Viele Bücher erscheinen über Glück und erklären uns, wie wir ein gutes Leben führen können, welche Zutaten dazugehören, was man weglassen sollte.

Unbestritten hat die Glücksforschung wichtige Erkenntnisse hervorgebracht und Impulse gegeben. Doch wir wollen den Rahmen der Frage hier einmal erweitern: Was ist eigentlich ein gutes Leben? Wann leben wir glücklich und erfolgreich?

Wenn wir ein durchschnittliches Alter bei akzeptabler Gesundheit erreichen und finanziell abgesichert sind?

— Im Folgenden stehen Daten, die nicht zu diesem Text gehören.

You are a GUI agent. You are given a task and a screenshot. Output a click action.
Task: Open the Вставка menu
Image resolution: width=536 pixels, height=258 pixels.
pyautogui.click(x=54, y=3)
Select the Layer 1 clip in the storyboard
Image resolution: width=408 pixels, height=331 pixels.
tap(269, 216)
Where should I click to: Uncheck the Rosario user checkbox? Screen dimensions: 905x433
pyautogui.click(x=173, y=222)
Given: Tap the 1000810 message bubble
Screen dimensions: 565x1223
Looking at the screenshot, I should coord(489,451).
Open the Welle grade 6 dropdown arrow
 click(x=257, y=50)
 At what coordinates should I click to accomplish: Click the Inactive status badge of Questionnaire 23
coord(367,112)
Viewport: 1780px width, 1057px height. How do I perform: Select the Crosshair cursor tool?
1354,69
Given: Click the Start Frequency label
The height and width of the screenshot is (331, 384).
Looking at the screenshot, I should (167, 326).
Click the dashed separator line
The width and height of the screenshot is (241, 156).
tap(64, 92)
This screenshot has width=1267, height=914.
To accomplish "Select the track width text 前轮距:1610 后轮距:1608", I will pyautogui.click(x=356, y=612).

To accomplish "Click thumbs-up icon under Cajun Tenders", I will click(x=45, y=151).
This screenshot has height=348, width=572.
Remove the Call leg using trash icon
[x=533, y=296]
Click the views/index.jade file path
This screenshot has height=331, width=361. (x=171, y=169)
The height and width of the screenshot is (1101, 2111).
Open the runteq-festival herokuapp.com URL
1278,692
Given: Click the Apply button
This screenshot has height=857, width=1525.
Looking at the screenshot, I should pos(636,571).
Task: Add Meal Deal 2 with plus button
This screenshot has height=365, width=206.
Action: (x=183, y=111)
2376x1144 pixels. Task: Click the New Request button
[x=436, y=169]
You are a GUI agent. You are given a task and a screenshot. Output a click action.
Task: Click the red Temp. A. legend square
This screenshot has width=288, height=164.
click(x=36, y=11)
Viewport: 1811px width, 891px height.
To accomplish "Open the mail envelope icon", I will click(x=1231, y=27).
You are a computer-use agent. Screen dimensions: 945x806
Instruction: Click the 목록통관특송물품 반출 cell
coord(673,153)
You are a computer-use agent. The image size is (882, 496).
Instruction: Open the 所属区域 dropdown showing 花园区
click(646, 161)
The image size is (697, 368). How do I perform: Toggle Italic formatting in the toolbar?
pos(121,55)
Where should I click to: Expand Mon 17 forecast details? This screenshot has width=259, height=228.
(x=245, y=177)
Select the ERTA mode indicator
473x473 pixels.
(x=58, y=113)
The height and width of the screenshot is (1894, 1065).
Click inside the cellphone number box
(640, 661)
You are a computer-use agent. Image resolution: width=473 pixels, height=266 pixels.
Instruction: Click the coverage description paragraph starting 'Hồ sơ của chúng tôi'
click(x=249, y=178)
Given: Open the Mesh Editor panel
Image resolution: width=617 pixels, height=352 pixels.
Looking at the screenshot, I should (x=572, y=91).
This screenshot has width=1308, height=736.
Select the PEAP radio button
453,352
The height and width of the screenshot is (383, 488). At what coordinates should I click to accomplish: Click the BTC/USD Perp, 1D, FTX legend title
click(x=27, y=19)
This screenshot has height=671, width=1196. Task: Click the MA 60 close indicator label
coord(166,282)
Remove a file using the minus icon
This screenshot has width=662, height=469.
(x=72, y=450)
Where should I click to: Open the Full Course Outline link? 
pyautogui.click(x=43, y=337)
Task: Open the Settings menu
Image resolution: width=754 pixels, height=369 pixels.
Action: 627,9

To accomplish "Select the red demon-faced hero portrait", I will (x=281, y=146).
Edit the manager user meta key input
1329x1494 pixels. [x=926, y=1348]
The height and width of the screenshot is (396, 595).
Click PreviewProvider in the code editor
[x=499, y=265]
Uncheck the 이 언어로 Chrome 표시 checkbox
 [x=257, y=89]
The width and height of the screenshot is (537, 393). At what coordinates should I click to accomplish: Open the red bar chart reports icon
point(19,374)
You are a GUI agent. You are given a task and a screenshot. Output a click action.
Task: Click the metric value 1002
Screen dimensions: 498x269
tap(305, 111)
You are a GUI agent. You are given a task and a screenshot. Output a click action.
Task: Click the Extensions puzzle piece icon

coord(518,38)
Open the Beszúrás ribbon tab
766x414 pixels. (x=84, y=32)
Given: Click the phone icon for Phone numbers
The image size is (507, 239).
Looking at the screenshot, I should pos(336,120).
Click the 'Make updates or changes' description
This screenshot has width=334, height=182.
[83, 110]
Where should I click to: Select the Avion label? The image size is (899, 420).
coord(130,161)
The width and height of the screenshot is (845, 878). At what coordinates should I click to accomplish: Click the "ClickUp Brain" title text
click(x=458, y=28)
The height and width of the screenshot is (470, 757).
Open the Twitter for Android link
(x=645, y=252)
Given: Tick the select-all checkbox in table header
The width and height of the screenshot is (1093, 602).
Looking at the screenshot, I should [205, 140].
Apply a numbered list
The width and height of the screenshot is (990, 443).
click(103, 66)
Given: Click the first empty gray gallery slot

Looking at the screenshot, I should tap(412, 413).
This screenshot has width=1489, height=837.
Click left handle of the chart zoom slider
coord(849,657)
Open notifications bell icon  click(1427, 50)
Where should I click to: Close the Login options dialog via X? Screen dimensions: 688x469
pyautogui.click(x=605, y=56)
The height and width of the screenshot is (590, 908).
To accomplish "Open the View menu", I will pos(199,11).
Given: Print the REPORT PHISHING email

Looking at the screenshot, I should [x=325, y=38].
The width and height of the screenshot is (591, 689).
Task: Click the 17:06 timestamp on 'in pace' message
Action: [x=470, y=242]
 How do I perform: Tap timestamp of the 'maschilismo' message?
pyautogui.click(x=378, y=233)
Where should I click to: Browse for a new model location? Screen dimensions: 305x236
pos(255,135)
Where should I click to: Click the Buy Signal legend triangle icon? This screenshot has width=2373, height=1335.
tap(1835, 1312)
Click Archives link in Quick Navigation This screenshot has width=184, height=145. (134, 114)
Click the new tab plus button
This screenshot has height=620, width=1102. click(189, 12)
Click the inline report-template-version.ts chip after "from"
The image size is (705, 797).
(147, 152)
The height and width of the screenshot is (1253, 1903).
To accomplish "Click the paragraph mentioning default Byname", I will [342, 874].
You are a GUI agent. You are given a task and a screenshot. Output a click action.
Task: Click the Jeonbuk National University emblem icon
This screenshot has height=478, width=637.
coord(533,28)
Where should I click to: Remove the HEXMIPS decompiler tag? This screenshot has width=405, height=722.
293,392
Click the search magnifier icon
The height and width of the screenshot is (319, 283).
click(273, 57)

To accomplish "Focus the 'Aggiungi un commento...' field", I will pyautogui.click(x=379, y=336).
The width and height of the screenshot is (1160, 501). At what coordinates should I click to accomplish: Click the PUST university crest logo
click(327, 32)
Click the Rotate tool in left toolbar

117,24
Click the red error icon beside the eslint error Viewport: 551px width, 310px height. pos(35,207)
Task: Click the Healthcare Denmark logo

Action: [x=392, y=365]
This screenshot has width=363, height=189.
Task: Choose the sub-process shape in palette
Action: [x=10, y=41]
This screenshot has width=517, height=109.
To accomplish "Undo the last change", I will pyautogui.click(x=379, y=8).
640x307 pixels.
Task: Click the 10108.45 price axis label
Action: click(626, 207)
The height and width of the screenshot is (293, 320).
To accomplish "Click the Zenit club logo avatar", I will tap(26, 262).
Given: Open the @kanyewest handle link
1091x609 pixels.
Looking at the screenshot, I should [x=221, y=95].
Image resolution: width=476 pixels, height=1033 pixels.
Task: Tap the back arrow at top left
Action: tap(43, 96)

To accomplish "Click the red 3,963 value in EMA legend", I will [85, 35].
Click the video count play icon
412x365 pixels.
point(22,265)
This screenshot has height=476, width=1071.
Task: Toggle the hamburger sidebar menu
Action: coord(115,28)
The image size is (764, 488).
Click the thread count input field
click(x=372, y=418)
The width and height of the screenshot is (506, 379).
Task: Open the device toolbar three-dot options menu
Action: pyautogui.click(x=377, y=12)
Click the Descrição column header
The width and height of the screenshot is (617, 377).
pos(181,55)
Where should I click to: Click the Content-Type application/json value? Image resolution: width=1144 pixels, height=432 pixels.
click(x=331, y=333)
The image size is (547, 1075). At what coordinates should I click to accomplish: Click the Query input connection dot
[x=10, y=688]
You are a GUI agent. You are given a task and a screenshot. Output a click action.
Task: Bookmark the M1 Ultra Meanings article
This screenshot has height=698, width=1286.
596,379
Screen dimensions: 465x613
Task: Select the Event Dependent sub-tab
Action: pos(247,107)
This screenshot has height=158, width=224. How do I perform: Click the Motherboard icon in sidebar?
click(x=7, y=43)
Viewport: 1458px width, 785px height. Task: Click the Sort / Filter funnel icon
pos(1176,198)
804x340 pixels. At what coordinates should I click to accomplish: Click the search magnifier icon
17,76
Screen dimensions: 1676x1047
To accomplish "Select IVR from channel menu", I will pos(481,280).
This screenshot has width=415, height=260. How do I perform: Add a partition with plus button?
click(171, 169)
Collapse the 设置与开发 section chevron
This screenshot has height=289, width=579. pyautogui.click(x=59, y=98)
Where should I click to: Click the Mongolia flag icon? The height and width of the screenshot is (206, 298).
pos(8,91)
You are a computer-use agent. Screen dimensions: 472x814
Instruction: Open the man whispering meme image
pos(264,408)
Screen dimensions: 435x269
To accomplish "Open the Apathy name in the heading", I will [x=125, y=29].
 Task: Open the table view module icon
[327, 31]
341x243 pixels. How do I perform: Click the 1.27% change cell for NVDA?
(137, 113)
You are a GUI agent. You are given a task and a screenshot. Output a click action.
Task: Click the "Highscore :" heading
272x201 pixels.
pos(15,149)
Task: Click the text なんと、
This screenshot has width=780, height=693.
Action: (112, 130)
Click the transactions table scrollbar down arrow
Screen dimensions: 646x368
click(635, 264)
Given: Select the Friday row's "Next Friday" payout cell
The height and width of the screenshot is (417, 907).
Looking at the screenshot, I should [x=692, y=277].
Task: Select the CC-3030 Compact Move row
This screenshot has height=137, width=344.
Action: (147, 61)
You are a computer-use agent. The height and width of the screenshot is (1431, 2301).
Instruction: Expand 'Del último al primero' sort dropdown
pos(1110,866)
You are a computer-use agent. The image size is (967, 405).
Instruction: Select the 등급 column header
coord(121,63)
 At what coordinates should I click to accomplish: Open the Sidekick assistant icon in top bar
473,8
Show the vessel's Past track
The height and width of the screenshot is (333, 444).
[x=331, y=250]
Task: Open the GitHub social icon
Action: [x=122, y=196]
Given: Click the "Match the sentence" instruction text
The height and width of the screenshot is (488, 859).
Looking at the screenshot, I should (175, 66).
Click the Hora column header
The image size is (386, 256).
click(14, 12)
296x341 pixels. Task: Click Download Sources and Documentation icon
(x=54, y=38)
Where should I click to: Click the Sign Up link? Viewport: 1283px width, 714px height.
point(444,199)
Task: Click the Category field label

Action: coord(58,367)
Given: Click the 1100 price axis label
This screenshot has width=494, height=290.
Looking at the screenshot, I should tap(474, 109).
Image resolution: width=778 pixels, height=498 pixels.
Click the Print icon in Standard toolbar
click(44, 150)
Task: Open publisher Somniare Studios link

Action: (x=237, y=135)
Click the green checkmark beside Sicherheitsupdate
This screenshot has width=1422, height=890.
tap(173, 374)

Wenn wir eine Familie gegründet und Nachkommen gezeugt haben? Wenn wir ein paar unserer Träume erfüllen konnten? In der Jugend verrückt waren und dann die Kurve kriegten und vernünftig geworden sind? Wenn wir an unsere Grenzen gegangen sind und darüber hinaus? Oder doch, wenn man still und unauffällig durchs Leben geht, sich aus Streits heraushält? Vielleicht ganz im Gegenteil, wenn man sich engagiert, sich einmischt, dort nicht wegschaut, wo es andere tun?

William A. Miller befragte in „Der Goldene Schatten. Vom Umgang mit den dunklen Seiten unserer Seele“ Menschen am Ende ihres Lebens, was sie rückblickend anders machen würden, wenn sie noch mal neu beginnen könnten. Die meisten würden mutiger sein, mehr wagen.

Qualität oder Quantität?

meditierende buddhistische Mönche

Trotz Beschränkung ein intensives Leben © Greg Walters under cc

Kann man es auf diese Frage reduzieren? Für den einen mag ein gutes Leben ein sicheres sein, für die anderen ist genau das der längste Albtraum der Welt. Extremsportler, Abenteurer und Künstler haben offenbar ganz andere Ansprüche an ihr Leben. So bekennt sich Opern- und Theaterregisseur Hans Neuenfels in einem Cicero Interview offen dazu, zu viel Alkohol zu trinken, sagt aber auch, dass er ohne denselben viele Höhepunkte nicht erlebt hätte. Viele von uns legen viel Wert auf die eigene Gesundheit, Neuenfels jedoch sagt, er werde abtreten, wenn ihm sein Blutdruck wichtiger sei als ein Vers von Kleist.

Volksbühnen-Intendant Frank Castorf arbeitet mit Trinkern, Koksern, Menschen auf der Grenze des Lebens, die aber andererseits hochbegabt sind, sich auf der Bühne die Haut vom Leib reißen und ihr Leben in einer Intensität leben – vielleicht machmal zu intensiv -, die andere Menschen kaum je erreichen.

Oder doch? Muss es der Exzess sein? Viele Mönche und Nonnen leben in großer Schlichtheit und mit einem mitunter rigiden Tagesablauf, aber offenbar auch ungeheuer intensiv. Und wenn man es glauben darf, dann sind die begabtesten unter ihnen auch sehr zufrieden. Ihr Rezept scheint so simpel wie unzeitgemäß zu sein: Sie sind für andere da.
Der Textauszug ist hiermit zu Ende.